_Problem statement_
In the listing below, a line holding "1372x891 pixels." and a line holding "is (1507, 685)." mark the range. Retype both exactly, with all lines between them.

━━━━━━━━━━

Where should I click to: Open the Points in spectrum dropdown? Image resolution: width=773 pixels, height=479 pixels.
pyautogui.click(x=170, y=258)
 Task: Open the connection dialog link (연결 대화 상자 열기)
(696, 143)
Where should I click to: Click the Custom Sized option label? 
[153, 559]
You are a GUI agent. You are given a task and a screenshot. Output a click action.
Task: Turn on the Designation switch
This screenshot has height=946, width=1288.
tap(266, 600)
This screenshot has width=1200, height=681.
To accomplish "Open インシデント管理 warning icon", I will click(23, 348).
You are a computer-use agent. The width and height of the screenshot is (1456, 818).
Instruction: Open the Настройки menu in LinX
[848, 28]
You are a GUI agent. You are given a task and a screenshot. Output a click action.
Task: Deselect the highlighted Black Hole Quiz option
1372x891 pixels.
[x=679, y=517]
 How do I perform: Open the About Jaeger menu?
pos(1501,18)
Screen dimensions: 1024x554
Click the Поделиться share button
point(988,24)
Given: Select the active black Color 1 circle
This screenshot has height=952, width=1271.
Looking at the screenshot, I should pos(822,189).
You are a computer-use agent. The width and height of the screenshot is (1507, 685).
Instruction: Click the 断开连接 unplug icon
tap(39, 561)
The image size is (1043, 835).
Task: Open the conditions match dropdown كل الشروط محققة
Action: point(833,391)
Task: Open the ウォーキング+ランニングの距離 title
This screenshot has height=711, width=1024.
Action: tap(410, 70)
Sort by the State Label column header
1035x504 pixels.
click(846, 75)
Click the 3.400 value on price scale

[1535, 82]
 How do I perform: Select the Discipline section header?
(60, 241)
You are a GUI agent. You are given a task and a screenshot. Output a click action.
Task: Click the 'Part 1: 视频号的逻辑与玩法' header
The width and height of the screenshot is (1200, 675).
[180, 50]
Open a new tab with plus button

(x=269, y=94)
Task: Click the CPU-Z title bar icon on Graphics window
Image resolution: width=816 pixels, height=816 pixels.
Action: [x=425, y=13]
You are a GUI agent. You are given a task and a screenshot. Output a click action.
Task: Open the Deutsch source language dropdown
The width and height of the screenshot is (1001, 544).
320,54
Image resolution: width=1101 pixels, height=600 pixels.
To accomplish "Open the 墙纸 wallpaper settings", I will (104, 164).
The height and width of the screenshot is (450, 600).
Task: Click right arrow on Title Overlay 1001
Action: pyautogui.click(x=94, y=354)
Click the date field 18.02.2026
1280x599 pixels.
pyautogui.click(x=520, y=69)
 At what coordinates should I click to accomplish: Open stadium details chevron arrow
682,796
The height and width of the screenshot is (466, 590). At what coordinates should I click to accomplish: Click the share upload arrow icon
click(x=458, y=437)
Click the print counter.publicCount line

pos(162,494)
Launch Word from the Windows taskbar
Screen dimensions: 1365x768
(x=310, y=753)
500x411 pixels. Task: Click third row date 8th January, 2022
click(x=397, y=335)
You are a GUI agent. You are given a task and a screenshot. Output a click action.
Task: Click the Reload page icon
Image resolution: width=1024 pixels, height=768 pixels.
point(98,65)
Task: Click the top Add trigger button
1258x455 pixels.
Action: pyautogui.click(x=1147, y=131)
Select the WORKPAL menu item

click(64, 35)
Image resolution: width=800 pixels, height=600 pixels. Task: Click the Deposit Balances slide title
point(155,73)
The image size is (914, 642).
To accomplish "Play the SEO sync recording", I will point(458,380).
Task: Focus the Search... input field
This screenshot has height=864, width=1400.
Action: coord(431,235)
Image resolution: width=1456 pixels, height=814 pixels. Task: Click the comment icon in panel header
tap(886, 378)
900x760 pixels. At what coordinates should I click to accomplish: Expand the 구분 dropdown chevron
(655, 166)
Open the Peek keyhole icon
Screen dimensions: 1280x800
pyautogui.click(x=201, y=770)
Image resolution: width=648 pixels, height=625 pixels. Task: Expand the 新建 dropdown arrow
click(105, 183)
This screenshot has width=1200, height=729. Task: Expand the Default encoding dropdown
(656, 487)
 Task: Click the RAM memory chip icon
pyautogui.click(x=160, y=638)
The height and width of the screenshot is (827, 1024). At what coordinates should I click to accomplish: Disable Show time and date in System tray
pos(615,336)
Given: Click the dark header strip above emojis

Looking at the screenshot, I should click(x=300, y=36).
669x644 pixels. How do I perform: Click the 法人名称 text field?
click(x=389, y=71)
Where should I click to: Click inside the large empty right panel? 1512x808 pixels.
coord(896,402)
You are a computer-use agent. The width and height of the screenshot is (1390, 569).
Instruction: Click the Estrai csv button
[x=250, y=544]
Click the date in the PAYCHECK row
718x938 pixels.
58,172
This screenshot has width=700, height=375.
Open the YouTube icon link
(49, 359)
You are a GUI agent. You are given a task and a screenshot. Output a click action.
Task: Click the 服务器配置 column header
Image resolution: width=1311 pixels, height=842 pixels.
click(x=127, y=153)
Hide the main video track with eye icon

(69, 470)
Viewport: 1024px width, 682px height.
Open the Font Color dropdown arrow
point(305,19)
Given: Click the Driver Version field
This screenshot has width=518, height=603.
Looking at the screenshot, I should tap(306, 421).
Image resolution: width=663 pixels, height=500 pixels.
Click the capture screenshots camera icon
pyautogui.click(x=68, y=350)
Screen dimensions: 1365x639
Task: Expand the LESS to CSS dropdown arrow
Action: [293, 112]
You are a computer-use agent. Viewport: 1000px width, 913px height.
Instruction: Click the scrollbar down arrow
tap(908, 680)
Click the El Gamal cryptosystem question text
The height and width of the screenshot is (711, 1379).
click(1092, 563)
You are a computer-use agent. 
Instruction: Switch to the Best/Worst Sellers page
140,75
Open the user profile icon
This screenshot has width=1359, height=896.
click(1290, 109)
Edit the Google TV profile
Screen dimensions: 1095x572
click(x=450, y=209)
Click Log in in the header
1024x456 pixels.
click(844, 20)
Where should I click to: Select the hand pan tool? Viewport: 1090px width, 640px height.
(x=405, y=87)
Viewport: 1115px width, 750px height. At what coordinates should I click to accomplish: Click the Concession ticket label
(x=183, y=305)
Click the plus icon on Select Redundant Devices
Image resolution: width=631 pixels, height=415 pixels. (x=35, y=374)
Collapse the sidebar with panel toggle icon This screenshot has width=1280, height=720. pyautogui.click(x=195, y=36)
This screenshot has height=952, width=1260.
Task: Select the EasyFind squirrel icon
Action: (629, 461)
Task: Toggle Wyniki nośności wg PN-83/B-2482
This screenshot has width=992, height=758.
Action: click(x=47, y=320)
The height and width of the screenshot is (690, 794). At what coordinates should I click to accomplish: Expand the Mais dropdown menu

━━━━━━━━━━

_Result for this exercise_
1372x891 pixels.
[x=679, y=517]
 How do I perform: Open the About Jaeger menu?
pos(1501,18)
Screen dimensions: 1024x554
Click the Поделиться share button
point(988,24)
Given: Select the active black Color 1 circle
This screenshot has height=952, width=1271.
Looking at the screenshot, I should pos(822,189).
You are a computer-use agent. The width and height of the screenshot is (1507, 685).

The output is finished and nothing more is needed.